Task prompt: Show every line in the items below that contains the word "kitchen".

** Begin Information given **

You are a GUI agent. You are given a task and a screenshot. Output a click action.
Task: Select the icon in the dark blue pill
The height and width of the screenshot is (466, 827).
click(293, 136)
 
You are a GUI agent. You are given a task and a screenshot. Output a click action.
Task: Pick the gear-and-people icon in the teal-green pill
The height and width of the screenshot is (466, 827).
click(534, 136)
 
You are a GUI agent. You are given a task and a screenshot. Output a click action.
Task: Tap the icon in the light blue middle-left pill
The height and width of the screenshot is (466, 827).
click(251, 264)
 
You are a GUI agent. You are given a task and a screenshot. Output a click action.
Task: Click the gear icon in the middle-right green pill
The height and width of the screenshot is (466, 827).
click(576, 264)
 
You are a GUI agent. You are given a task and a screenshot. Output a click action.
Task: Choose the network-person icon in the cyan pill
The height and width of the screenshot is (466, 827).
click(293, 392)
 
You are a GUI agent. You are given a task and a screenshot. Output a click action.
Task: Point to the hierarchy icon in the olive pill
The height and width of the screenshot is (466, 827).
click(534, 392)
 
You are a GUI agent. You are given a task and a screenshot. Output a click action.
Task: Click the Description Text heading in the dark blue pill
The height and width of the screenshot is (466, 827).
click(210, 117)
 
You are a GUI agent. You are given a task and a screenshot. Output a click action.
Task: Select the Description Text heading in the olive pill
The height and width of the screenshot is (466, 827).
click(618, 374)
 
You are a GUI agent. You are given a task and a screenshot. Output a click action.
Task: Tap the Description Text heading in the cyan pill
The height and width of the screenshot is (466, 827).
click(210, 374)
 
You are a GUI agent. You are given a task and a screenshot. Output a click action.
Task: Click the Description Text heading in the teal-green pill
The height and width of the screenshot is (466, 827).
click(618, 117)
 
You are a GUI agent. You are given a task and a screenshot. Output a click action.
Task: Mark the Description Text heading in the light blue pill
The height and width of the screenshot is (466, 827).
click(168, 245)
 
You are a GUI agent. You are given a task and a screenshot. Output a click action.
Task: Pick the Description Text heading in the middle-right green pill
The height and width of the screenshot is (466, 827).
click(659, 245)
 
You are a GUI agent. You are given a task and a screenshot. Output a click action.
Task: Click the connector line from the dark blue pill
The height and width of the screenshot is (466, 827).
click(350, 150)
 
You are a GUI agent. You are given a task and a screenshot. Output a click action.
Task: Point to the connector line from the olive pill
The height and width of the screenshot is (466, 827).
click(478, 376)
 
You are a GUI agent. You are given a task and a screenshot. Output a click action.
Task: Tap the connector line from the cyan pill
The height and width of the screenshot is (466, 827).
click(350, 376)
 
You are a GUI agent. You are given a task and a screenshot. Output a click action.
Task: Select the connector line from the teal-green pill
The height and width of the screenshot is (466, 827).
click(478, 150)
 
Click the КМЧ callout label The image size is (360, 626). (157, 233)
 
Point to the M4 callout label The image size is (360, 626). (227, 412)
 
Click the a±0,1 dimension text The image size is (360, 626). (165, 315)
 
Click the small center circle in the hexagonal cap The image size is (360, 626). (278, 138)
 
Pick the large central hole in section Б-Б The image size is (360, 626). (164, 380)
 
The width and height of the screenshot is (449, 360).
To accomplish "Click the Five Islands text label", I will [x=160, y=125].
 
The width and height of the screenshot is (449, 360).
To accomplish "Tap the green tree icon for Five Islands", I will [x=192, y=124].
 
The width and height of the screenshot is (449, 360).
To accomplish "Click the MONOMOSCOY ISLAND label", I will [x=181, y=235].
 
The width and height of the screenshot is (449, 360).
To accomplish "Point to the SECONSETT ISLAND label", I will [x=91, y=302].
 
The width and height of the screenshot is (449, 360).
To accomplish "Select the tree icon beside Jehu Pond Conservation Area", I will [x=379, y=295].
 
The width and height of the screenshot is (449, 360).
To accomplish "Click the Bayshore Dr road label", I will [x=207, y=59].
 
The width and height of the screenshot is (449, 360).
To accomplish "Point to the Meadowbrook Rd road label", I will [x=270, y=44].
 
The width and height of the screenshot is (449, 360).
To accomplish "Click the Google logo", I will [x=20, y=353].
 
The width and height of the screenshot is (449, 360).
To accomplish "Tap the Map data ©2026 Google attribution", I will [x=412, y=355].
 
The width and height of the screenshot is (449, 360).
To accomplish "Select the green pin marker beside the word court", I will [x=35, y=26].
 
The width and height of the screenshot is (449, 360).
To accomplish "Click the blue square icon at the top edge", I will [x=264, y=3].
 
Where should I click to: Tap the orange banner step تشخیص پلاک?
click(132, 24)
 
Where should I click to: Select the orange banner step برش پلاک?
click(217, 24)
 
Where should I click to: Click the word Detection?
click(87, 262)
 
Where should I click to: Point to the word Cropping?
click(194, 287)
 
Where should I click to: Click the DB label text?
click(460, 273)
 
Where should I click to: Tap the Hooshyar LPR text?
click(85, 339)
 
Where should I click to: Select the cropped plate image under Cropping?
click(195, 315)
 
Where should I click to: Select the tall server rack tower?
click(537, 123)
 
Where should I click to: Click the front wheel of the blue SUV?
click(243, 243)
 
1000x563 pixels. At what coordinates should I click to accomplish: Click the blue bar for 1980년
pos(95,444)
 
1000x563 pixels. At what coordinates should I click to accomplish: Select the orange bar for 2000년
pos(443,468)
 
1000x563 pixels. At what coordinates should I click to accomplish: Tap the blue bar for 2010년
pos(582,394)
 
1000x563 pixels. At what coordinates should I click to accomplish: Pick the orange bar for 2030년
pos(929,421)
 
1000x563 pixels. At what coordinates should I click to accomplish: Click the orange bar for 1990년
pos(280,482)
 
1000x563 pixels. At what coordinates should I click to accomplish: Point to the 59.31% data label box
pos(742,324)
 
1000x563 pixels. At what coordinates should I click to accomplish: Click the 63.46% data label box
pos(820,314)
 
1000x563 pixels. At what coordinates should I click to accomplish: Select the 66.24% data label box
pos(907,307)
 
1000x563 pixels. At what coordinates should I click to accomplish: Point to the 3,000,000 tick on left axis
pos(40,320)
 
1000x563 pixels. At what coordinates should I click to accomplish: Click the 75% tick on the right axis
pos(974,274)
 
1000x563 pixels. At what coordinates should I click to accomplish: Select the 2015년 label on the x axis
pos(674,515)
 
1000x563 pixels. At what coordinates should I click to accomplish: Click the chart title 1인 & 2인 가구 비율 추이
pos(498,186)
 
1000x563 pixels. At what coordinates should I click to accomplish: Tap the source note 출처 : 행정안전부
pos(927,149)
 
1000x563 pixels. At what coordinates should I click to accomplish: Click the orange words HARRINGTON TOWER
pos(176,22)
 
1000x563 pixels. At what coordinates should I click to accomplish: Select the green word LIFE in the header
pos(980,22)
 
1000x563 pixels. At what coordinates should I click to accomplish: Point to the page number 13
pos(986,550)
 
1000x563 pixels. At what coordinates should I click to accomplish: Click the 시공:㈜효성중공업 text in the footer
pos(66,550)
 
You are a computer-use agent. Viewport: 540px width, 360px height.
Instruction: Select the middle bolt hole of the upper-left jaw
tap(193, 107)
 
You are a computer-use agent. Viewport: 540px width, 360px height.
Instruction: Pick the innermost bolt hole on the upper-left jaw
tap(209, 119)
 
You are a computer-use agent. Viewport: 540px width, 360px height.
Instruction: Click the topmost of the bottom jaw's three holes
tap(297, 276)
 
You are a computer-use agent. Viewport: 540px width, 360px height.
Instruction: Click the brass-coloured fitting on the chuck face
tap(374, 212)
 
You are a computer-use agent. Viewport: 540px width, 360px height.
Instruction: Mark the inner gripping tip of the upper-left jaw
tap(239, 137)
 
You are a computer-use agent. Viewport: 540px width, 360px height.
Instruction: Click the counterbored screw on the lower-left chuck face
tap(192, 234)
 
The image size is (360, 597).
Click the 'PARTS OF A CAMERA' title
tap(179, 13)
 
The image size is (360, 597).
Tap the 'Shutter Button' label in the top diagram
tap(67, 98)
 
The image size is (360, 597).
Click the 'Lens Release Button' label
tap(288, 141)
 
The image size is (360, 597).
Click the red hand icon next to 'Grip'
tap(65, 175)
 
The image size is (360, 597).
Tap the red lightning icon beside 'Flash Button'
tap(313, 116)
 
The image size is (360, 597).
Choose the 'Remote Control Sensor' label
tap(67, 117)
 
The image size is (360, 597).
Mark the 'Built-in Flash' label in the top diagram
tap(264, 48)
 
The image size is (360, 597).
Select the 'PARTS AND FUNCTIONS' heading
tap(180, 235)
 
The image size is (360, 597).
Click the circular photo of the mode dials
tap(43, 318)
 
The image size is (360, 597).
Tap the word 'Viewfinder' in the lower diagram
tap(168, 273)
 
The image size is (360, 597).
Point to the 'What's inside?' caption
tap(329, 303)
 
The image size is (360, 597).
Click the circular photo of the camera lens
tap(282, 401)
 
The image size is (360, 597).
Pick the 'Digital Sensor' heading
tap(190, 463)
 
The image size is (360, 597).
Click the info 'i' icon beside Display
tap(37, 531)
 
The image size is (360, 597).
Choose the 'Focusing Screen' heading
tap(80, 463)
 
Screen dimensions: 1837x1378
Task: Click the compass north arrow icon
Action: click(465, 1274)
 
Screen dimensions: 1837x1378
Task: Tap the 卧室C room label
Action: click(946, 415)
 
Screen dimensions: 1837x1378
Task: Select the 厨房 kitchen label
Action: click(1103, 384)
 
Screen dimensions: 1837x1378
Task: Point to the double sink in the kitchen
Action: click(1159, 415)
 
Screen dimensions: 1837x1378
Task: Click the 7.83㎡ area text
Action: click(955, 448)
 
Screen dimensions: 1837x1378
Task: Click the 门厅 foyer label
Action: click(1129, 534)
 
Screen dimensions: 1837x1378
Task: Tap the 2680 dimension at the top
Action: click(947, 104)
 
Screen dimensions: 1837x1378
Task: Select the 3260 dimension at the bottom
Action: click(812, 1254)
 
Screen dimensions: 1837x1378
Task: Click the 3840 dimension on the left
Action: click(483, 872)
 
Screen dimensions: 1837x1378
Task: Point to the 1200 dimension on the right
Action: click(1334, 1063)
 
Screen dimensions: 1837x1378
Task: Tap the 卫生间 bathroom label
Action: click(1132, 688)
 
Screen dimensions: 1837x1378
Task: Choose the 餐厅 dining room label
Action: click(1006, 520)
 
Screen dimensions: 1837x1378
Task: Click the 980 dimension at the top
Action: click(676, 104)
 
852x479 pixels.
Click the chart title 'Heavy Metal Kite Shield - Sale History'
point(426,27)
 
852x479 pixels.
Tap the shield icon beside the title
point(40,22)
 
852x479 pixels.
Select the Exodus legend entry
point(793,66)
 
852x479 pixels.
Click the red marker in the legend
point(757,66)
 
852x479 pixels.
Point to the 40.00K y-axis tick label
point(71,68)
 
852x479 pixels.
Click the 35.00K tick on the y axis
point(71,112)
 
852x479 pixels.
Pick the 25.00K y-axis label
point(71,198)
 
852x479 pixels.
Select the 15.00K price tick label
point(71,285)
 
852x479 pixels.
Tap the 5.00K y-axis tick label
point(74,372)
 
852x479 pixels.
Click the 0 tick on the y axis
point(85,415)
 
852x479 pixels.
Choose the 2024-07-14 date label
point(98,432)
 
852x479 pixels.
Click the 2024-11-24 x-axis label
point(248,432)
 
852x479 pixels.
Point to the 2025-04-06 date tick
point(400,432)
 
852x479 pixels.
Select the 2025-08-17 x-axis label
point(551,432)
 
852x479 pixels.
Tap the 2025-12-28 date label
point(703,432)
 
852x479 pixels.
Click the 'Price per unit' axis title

** End Information given **

Written reply:
Task: Select the 厨房 kitchen label
Task: Point to the double sink in the kitchen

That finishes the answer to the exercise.